I have wanted to do this for a long time! But like we all do, I add it to the craft wish list that is a mile long! Right? Mine is, please say yours is too, so I feel better. Thanks.
The great thing about this skirt is that I used jeans that were too big or just plain unflattering now. We must purge these bad things from our life. My first one was a full length skirt. Love Love! Then I was packing up Summer stuff and I saw crops. These will make a great pass the knee length skirt. I'm so thinking knee boots and pattern tights! You with me now?
Problem... reading a lot of feed back a lot of attempts went South, or there were tutorials that added wonky steps. Well, I fixed this. Yeah, go me! It's the combination of being an artist with an engineering side to me.
So now let me present: the perfect patch work skirt, with no wonky bumps or sticky out bits!
You will need 2 pairs of denim, or 2 pairs of denim crops. Choose one pair to be your skirt, and the other for the patch.
I chose the more bling bling ones as my main pair because they already had the perfect rips and cute back pockets.
Cut open the seam on both pairs!
Take your patch pair and cut off the legs. Cut as high up as possible.
Open up your main pair and insert your patch piece underneath. But make sure you flip it upside down so you have more fabric at the bottom.
By flipping it upside down you will get a more full look in your skirt.

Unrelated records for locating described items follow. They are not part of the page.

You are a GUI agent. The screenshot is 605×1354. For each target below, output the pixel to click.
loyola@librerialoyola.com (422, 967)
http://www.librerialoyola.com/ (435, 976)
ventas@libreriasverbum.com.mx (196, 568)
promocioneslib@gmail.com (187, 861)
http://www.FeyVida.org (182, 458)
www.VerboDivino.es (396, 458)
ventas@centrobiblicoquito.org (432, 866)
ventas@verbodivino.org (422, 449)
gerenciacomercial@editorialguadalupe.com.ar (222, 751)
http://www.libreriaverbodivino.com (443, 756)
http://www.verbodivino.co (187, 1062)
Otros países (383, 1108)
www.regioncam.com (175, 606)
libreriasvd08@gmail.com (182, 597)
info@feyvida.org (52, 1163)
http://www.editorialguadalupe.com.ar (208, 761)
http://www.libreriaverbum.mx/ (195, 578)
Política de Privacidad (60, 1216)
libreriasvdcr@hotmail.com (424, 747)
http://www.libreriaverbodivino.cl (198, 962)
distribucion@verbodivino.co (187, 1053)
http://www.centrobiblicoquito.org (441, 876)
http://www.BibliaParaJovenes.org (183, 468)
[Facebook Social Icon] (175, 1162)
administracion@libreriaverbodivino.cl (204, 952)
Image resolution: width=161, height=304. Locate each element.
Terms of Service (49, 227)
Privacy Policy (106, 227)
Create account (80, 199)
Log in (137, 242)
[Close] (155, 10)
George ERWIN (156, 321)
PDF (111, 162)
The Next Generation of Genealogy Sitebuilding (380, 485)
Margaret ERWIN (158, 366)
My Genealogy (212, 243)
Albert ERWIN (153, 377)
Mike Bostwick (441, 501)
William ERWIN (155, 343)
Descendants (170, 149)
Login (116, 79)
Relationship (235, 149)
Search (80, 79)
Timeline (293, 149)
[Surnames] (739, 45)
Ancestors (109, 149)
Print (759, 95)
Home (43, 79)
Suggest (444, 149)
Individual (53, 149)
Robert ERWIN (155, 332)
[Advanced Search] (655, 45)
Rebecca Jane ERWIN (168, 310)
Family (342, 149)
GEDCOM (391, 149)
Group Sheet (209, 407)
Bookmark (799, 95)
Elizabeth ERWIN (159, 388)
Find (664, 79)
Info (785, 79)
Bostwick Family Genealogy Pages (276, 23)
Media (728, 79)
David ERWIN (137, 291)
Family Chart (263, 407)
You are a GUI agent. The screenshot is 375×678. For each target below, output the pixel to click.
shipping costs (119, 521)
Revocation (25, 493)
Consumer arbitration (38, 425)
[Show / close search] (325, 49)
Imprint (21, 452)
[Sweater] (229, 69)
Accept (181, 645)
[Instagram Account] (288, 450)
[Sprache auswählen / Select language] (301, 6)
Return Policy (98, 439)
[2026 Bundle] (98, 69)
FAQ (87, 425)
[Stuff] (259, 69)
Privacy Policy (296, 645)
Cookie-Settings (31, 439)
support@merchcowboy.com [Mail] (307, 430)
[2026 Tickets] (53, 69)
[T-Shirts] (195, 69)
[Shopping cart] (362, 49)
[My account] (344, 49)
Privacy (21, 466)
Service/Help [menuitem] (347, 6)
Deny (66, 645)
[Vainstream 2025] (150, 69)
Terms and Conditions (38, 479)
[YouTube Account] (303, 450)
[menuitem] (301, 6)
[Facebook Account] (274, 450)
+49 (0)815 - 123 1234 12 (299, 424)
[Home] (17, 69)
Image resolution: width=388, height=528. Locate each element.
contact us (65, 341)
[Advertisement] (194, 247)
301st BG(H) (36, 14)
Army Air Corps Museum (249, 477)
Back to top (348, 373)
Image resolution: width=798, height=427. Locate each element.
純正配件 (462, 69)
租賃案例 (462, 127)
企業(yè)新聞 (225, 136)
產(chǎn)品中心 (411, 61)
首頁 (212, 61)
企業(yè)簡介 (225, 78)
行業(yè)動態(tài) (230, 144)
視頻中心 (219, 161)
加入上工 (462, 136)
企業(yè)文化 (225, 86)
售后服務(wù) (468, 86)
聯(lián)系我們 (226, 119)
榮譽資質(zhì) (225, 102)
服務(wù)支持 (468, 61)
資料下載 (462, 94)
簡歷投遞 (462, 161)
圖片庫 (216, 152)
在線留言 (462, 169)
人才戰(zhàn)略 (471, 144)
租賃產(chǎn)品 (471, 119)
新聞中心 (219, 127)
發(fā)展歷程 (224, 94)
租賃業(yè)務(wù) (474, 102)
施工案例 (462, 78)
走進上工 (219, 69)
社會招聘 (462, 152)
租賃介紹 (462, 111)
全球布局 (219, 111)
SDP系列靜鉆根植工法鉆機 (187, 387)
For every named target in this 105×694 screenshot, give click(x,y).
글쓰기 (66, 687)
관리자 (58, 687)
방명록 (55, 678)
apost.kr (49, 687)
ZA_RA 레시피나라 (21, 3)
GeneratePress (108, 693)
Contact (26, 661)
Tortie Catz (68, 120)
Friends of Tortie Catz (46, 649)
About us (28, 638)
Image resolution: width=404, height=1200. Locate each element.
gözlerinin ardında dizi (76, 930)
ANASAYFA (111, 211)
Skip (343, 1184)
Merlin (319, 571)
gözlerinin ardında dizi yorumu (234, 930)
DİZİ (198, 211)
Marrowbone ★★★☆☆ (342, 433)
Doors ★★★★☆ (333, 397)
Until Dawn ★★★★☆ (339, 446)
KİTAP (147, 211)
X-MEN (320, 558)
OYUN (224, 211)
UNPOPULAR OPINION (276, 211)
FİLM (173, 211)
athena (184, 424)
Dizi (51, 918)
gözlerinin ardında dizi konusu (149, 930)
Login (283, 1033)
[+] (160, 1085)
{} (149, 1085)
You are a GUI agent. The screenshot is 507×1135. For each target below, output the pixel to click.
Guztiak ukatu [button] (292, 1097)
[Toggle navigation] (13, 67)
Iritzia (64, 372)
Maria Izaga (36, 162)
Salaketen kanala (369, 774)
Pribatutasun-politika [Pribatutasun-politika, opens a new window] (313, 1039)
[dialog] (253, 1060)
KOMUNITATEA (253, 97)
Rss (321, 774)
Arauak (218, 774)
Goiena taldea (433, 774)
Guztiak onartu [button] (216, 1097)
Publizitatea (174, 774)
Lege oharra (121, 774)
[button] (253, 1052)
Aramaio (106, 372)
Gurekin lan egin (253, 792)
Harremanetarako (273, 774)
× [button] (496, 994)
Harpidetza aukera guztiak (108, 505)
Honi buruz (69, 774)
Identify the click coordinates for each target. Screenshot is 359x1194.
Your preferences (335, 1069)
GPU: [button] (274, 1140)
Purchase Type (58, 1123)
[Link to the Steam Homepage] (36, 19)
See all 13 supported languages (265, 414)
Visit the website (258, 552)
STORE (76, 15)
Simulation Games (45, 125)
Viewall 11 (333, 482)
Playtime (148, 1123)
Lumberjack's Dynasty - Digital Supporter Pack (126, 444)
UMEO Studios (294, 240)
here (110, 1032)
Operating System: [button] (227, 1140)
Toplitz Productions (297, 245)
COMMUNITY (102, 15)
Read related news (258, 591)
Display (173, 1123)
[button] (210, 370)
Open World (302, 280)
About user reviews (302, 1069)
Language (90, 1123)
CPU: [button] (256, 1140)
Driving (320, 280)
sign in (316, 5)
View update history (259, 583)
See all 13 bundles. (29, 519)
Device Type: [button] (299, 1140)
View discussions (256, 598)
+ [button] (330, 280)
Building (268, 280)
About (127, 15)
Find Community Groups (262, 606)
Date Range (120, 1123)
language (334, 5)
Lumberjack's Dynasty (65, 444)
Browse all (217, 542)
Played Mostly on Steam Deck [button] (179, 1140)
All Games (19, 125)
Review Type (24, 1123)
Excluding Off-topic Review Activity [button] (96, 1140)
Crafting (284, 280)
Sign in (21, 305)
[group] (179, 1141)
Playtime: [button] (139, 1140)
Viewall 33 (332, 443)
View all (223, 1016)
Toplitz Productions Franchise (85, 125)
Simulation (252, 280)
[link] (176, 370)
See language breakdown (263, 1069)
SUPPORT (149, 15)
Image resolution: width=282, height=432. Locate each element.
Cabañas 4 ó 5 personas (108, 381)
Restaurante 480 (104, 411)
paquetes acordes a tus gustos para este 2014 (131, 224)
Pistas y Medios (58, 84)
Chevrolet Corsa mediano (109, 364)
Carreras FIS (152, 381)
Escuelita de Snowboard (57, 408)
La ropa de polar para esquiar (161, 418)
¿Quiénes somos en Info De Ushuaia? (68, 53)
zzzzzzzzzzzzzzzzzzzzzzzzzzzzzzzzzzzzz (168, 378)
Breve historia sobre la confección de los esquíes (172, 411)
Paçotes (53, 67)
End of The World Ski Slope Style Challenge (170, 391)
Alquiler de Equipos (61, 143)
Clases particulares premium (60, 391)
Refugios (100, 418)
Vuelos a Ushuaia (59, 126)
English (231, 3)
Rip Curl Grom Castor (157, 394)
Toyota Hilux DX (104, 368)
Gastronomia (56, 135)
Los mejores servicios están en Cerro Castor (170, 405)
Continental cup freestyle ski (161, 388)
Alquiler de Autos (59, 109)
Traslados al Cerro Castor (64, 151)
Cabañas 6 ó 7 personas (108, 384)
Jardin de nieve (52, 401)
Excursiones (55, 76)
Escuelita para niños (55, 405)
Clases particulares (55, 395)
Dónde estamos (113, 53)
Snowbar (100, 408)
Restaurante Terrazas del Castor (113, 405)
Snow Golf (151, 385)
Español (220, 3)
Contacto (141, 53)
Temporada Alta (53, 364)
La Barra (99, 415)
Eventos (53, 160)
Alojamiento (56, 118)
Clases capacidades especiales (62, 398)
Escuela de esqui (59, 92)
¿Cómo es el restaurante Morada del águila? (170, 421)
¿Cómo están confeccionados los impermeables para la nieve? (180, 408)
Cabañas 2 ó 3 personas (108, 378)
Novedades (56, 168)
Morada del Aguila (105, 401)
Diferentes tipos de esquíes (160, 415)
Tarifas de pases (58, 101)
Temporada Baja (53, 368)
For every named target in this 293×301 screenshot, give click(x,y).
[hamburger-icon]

Here's a little trick! A lot of people were having a problem with the front laying flat. It's really just applying what you will be doing to the back, with a special detail. Cut up the curve just slightly, then cut out that square where all the seams come together. You want to cut enough to bring them together into a triangle so it will lay flat.
Pin in place, and pin the rest of your skirt.
A little trick for a fuller skirt. Pinch up the middle of the patch piece, then pin.
(Or flatten completely.)
Before I started sewing I sewed the crotch by hand to ensure it was straight,
and came together neat.
Time to sew! I chose to sew on the out side of the original pant seam. I wanted a layered look, almost like a petti coat. I also get more fraying for the Boho look.
Flip! And repeat cut up the curve on the backside. About 2 inches, or until you see it laying flat. Cut again on the other side of that seam to remove!
You now have that extra fabric, starting at the bottom, cut to remove.
I used a ruler and drew a line with chalk so I didn't do an 'oopsie'.
Pin (again pinching up some fabric for fullness if desired) and stitch! Again I left the raw edge and a small allowance to allow for fraying. You can just leave the fraying for the front and tuck under a hem if you wish.
Now flip inside out and cut away all that left over fabric from the patch!
Cur around the bottom and wash to fray. You're done!
Here is my skirt from the crop's and my jeans. These are my Instagram pics. Follow me there to see my projects as they happen.
I have received nothing but compliments from these skirts! (Even cute old Veterans in Rascal Scooters.) LOVE LOVE.